Quantitative variables are expressed as the mean ± standard deviation (SD). Categorical variables are reported as frequencies and percentages. For the univariate analysis, the Chi square test (or exact Fisher test in small samples) was used to compare two qualitative samples; the Student t-test was used to compare two quantitative samples; and the ANOVA test was used to compare more than two quantitative samples.

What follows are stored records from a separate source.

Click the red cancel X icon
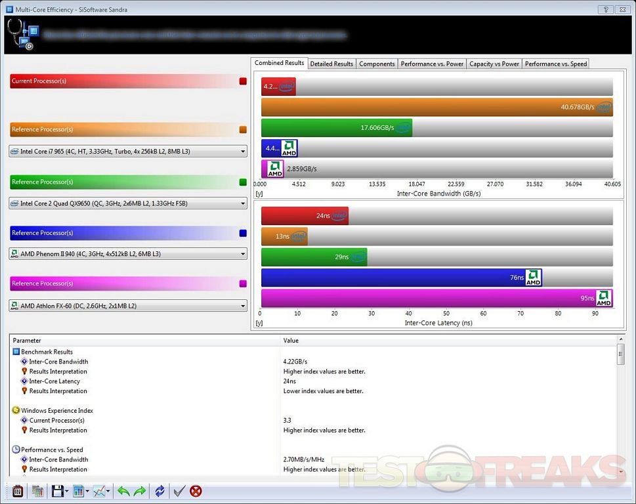The image size is (636, 504). click(x=196, y=491)

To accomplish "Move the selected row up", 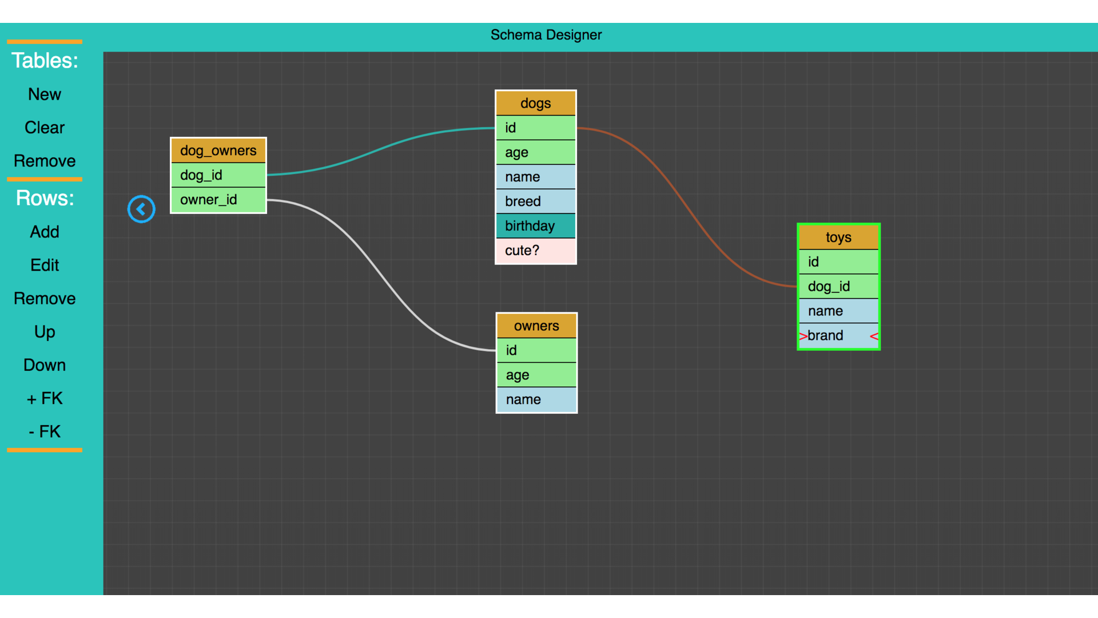I will pos(44,331).
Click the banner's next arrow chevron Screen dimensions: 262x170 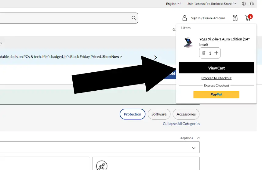click(155, 57)
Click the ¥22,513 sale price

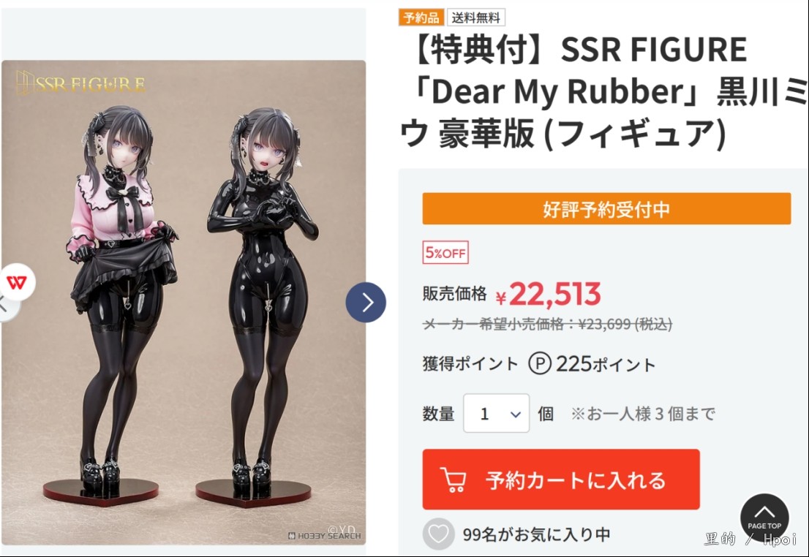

The follow-up time we considered was from the date of surgery until the day of death, or the last day of follow-up in patients who did not die. This was because the tumour registry did not contain any clear definition of the date of diagnosis. Survival analysis was performed using the Kaplan–Meier method and the log-rank test was implemented to estimate the differences between groups in terms of OS and DFS. Probability values of *P *< 0.05 were accepted as the statistical significance cut-off level. Statistical analysis was carried out with the IBM SPSS Statistics^{®} program version 22 (IBM^{®}, Armonk, New York, USA). The CUSUM curves were calculated using the STATA^{®} program version 14 (StataCorp LP^{®}, College Station, Texas, USA).